It’s Thursday, February 25, 2010 it remains to be seen if that’s good or bad.

Death to not having a primary seatbelt law.
On the surface, laws that require the wearing of seatbelts (helmets too) seem to be the kind of laws I despise: Laws that protect us from ourselves. I mean it’s your safety right? Who the hell is the government to tell you about your safety?
I’m glad you asked. I’m gonna share with you a hard memory.
My first duty assignment in the Air Force was to the 342nd Missile Security Squadron, at Malmstrom Air Force Base, Montana. It was probably my third or fourth tour in the missile field. I was working nights as the junior member of a two-man Alarm Response Team.
It was late summer, August if memory serves and we were on our way back from evicting a jackrabbit that had set off an alarm at one of our sites. It was a little past midnight and while it had rained a couple hours earlier, we were on a solid, well-maintained dirt road. While rounding a corner, our headlights swept over a pickup truck, lying on its side in a wheat field.
It wasn’t there when we went past this corner before, so the wreck had happened within the past hour. After calling it in, we investigated. I climbed up onto the driver’s side of the truck and shined my flashlight through the window. A five year old boy was huddled between the seat and the dashboard. His first words to me cut like a knife through my heart; “Where’s momma?”
We got the boy out, took him to our truck and wrapped him up in my field jacket. I stayed with the boy, while my partner went looking for the mom. He came back a few minutes later and with tears streaming down his face, shook his head.
Now, I don’t know if the mom would have survived the rollover had she been wearing a seatbelt. The deputy sheriff said that she probably would have and I have no reason to think otherwise. What I do know was that she was ejected from the vehicle and died from a broken neck. The kid had been wearing a seatbelt and aside from a bump on the head, didn’t have a scratch.
Where seatbelts are concerned, it’s not just about you.
If you’re not wearing your seatbelt and we’re in a wreck and you die as a result, you have now made me a participant in your death. I don’t think you have a right to do this. I don’t think you have the right to make me go the rest of my life with that memory. I don’t think you have the right to put friends, family and loved ones through the agony of losing you to a car wreck. Putting yourself at risk is one thing; putting someone else at risk is quite something else.
Seatbelt laws don’t protect us from ourselves; they protect us from each other. We need a primary seatbelt law. Right now, you can be pulled over for something else and fined if not wearing a seatbelt. We need a law that lets the cops pull people over and fine them for no reason other than not wearing a seatbelt.
In other news Tawny Summer Fisher-Jones was in court yesterday being charged with felony vehicular homicide. Ms Fisher-Jones is accused of driving drunk, running a red light and killing 59-year-old Merry Jane Trewhella. Ms Fisher-Jones was convicted of criminal endangerment in 2005 for driving drunk with her kids in the car. She received a deferred sentence for that.
In other news, the Obamacare summit kicked off this morning and is going pretty much as I expected it to. Obama kept trying to make the same point about insurance premiums going up, but strangely, no one took him to task over being the cause of this.
Just as I predicted, the increased taxes on health insurance companies were passed right on to the consumers. How come nobody (not even the Republicans) pointed this out?

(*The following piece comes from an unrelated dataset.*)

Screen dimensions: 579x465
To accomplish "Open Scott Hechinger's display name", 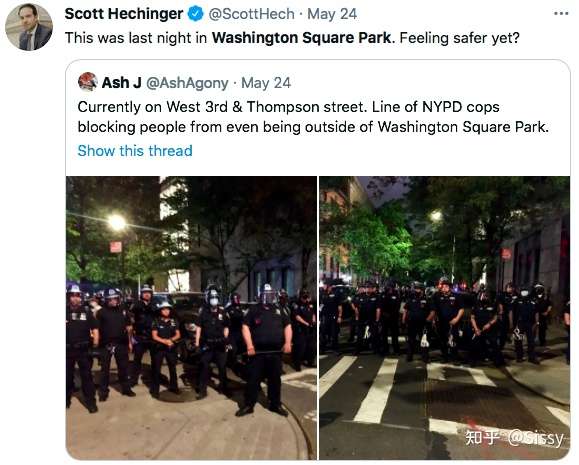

Obama and his cast of characters also kept pointing out how they added a bunch of stuff the republicans wanted. Fine and good, but how’s about stripping out the crap we don’t want, like creating another huge, honking government bureaucracy? What about stripping that crap that requires everyone to buy insurance?

Even though I think Max Baucus is a class-A doofus, I did like his idea that medical providers be required to publicize their prices up front to allow for comparison (competition) shopping.

I like that some of the republicans keep circling back to the option of starting with a clean sheet of paper. Obama keeps wanting to tinker with the existing proposal. Lather, rinse and repeat. Hopefully, the message will be clear; the people hate this bill and want it done over. I pretty much expected this to be a bunch of blah-blah, blah-blah. I was not disappointed.

Lots of good opportunity for artwork though, but at the end of the day, Obama threatened to use the Budget Reconciliation tactic to push the existing piece of what Klingons call “petaQ” through. Ramming this through without any republican support will all but lock the congress to the Republican Party in November.
That’s assuming he can get 51 democrats who either aren’t running for reelection or don’t care about it in any way.

This was basically a very high level urinary Olympiad and while it was conducted with considerable decorum, I think it basically amounts to nothing when the dust all settles. I’m expecting huge disappointment and when it comes to the federal government, they never fail to fail.